NeuroBiotechnology: A new tool in peripheral nervous system and painful neuropathy

Friday, February 12, 2010 - 2:00pm
Ichiro Nishimura, DDS, DMSc, DMD

School of Dentistry
University of California, Los Angeles

NeuroBiotechnology: A new tool in peripheral nervous system and painful neuropathy

Abstract: 
Neoplastic lesions, infections or injury in the face may result in the loss of structure and function of maxillofacial tissues. The mission of the UCLA Weintraub Center is to improve the quality of life of these patients through novel therapeutic modalities. After removal of teeth or jaw tissues, patients may experience neuropathic chronic pain, which can significantly degrade the quality of life. Descriptive studies on humans and animal models have indicated that the upregulation of NaV1.8 tetrodotoxin-resistant sodium channel functional expression seems to associate with the pathogenesis of neuropathy. We have further demonstrated an increase of NaV1.8 mRNA in the nerve, not in the dorsal root ganglia (DRG), in rats exhibiting painful neuropathy due to sciatic nerve entrapment (SNE). However, the lack of adequate tools to manipulate the expression of specific gene product in the peripheral nervous system has presented a challenge for mechanistic investigation of painful neuropathy. To overcome this problem, we have devised cationized gelatin-plasmid DNA (CG/DNA) polyplex nanoparticles as a gene transfer platform to peripheral sensory neurons.
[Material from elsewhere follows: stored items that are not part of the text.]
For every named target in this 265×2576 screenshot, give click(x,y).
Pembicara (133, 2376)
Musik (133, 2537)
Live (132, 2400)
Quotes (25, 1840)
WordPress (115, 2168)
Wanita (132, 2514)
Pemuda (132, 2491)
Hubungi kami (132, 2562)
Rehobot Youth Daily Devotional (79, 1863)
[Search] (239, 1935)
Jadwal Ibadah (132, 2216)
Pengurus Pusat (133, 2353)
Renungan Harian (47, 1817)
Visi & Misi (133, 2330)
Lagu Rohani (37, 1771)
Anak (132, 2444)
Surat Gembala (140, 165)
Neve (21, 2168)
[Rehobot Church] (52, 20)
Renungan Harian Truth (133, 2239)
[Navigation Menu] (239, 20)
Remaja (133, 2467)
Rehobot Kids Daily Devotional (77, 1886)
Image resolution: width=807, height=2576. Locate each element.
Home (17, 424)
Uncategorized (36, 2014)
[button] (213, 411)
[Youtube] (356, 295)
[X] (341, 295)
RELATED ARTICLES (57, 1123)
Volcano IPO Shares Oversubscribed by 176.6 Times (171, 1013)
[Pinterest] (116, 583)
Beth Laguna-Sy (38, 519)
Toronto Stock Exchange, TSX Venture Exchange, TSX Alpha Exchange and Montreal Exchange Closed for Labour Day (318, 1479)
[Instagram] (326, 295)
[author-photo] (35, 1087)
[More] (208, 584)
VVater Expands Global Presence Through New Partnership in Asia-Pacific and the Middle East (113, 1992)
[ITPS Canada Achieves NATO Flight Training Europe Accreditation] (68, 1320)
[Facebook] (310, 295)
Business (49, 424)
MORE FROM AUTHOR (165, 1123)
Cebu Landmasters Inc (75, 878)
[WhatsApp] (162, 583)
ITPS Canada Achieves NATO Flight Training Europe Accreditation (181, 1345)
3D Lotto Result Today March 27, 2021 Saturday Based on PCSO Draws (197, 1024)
After subcutaneous injection to rat hind paw, CG/DNA generated an unexpectedly robust reporter gene expression in L4/L5 DRG through sciatic nerve retrograde transfer. With this new tool, we are currently investigating the pathological mechanism and the role of NaV1.8 in the rat SNE painful neuropathy model. The outcome of these studies has already indicated several therapeutic targets.